Het hof legt de stellingen van Crye Precision c.s. zo uit dat zij zich er ook op beroepen dat UF PRO zich in Nederland schuldig heeft gemaakt aan auteursrechtinbreuk, althans slaafse nabootsing door artikelen met het SloCam-dessin in Nederland aan te bieden en aan GFP te verkopen, waardoor zij ook in Nederland schade hebben geleden. Dat brengt mee dat de rechtsmacht van de Nederlandse rechter kan worden gebaseerd op artikel 7 lid 2 Brussel I-bis, omdat Nederland dan geldt als plaats waar het schadebrengende feit zich heeft voorgedaan.
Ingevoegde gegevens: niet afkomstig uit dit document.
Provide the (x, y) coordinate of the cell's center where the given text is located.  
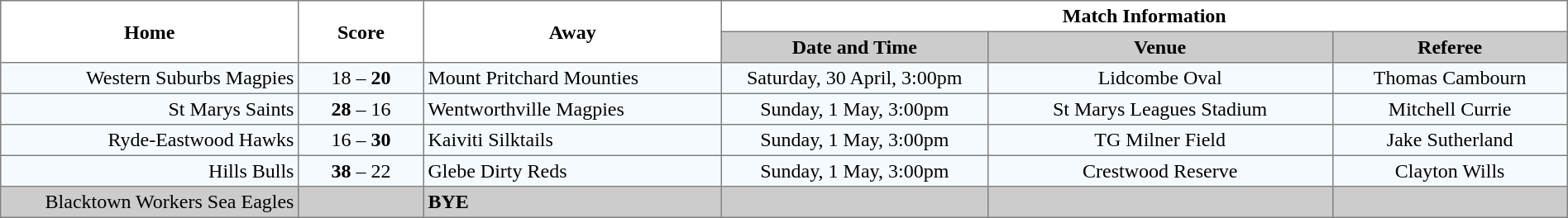
Home (150, 31)
Referee (1450, 47)
Date and Time (854, 47)
Crestwood Reserve (1159, 171)
Clayton Wills (1450, 171)
Mount Pritchard Mounties (572, 79)
Wentworthville Magpies (572, 109)
Match Information (1145, 17)
Mitchell Currie (1450, 109)
18 – 20 (361, 79)
Blacktown Workers Sea Eagles (150, 203)
38 – 22 (361, 171)
TG Milner Field (1159, 141)
Lidcombe Oval (1159, 79)
St Marys Leagues Stadium (1159, 109)
16 – 30 (361, 141)
Venue (1159, 47)
Away (572, 31)
28 – 16 (361, 109)
Hills Bulls (150, 171)
St Marys Saints (150, 109)
BYE (572, 203)
Ryde-Eastwood Hawks (150, 141)
Saturday, 30 April, 3:00pm (854, 79)
Thomas Cambourn (1450, 79)
Glebe Dirty Reds (572, 171)
Kaiviti Silktails (572, 141)
Score (361, 31)
Jake Sutherland (1450, 141)
Western Suburbs Magpies (150, 79)
Scan for the cell matching the given text and deliver its (x, y) coordinate at center. 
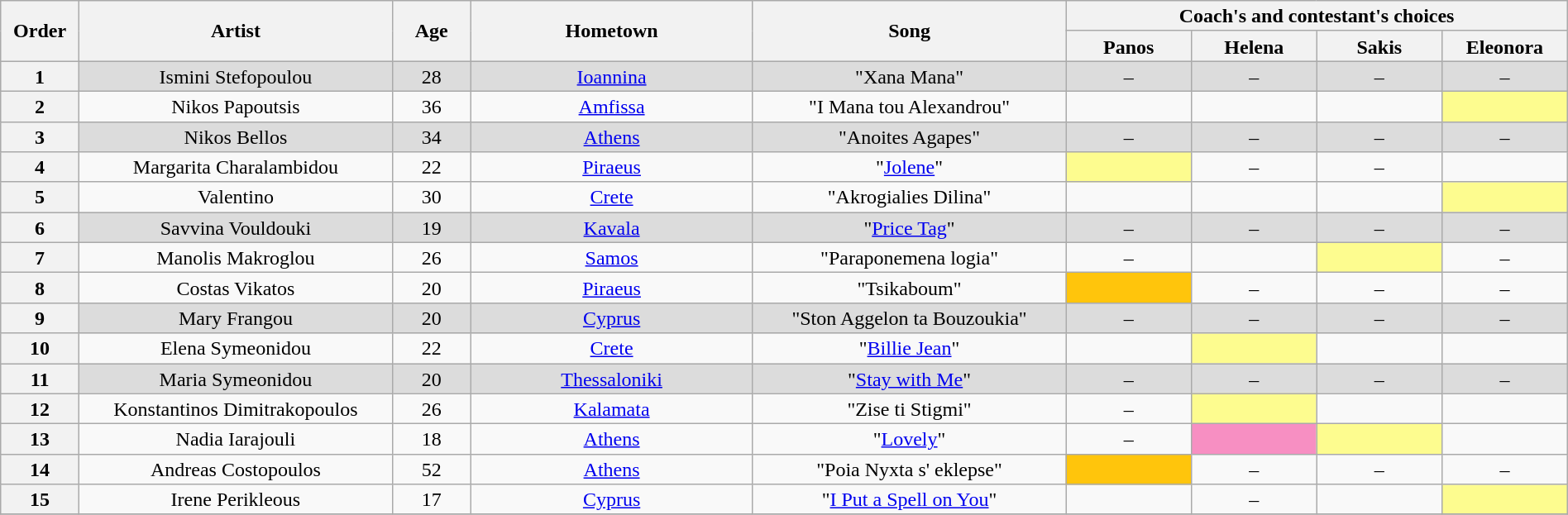
Kalamata (612, 409)
30 (432, 197)
"Billie Jean" (910, 349)
6 (40, 228)
Andreas Costopoulos (235, 470)
Ioannina (612, 76)
Mary Frangou (235, 318)
5 (40, 197)
Artist (235, 31)
"Xana Mana" (910, 76)
2 (40, 106)
13 (40, 440)
18 (432, 440)
36 (432, 106)
Konstantinos Dimitrakopoulos (235, 409)
Helena (1255, 46)
Kavala (612, 228)
"Zise ti Stigmi" (910, 409)
28 (432, 76)
"Poia Nyxta s' eklepse" (910, 470)
14 (40, 470)
"I Put a Spell on You" (910, 500)
Costas Vikatos (235, 288)
17 (432, 500)
Maria Symeonidou (235, 379)
Thessaloniki (612, 379)
Order (40, 31)
9 (40, 318)
Elena Symeonidou (235, 349)
7 (40, 258)
Amfissa (612, 106)
"Paraponemena logia" (910, 258)
Valentino (235, 197)
12 (40, 409)
4 (40, 167)
"Anoites Agapes" (910, 137)
"Ston Aggelon ta Bouzoukia" (910, 318)
Manolis Makroglou (235, 258)
Nadia Iarajouli (235, 440)
"Akrogialies Dilina" (910, 197)
Nikos Papoutsis (235, 106)
"Tsikaboum" (910, 288)
1 (40, 76)
Eleonora (1505, 46)
"Price Tag" (910, 228)
"Stay with Me" (910, 379)
Hometown (612, 31)
52 (432, 470)
"Jolene" (910, 167)
Irene Perikleous (235, 500)
Coach's and contestant's choices (1317, 17)
8 (40, 288)
19 (432, 228)
Savvina Vouldouki (235, 228)
Song (910, 31)
15 (40, 500)
10 (40, 349)
Panos (1129, 46)
Sakis (1379, 46)
"Lovely" (910, 440)
34 (432, 137)
Samos (612, 258)
Ismini Stefopoulou (235, 76)
Margarita Charalambidou (235, 167)
"I Mana tou Alexandrou" (910, 106)
11 (40, 379)
Nikos Bellos (235, 137)
Age (432, 31)
3 (40, 137)
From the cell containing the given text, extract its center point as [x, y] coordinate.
Tijdens de mondelinge behandeling voor het hof op 12 november 2024 hebben Crye Precision c.s. bevestigd dat zij de rechtsmacht van de Nederlandse rechter mede op dit artikel willen doen steunen.
3.7.
GFP heeft aangegeven dat zij 5 producten met het SloCam design van UF PRO heeft afgenomen en in Nederland heeft verkocht. Daarmee lijkt vooralsnog sprake te zijn van een gestelde auteursrechtinbreuk door UF PRO in Nederland, zij het op kleine schaal, waarmee mogelijk de rechtsmacht van de Nederlandse rechter op artikel 7 lid 2 Brussel I-bis kan worden gebaseerd. Omdat hierover nauwelijks is gedebatteerd, zal het hof partijen gelegenheid geven zich hier nader over uit te laten alvorens het tot een oordeel komt. Iedere verdere beslissing zal worden aangehouden.

4.De beslissing

Het hof:
4.1.
verwijst de zaak naar de rol van 25 maart 2025, zodat UF PRO zich bij akte kan uitlaten over hetgeen het hof in 3.6-3.7 heeft overwogen; Crye Precision c.s. krijgen vervolgens de gelegenheid bij antwoordakte te reageren op de akte van UF PRO;
4.2.
houdt iedere verdere beslissing aan.
Dit arrest is gewezen door mrs. F.J. de Vries, M.P.M. Hennekens en M. Schut, en is door de rolraadsheer in tegenwoordigheid van de griffier in het openbaar uitgesproken op 25 februari 2025.

Voetnoten

1.Zie onder meer HR 17 april 2015, ECLI:NL:HR:2015:1077, r.o. 3.3.2.
2.Vergelijk HvJ EU 7 september 2023, ECLI:EU:C:2023:635, punt 45.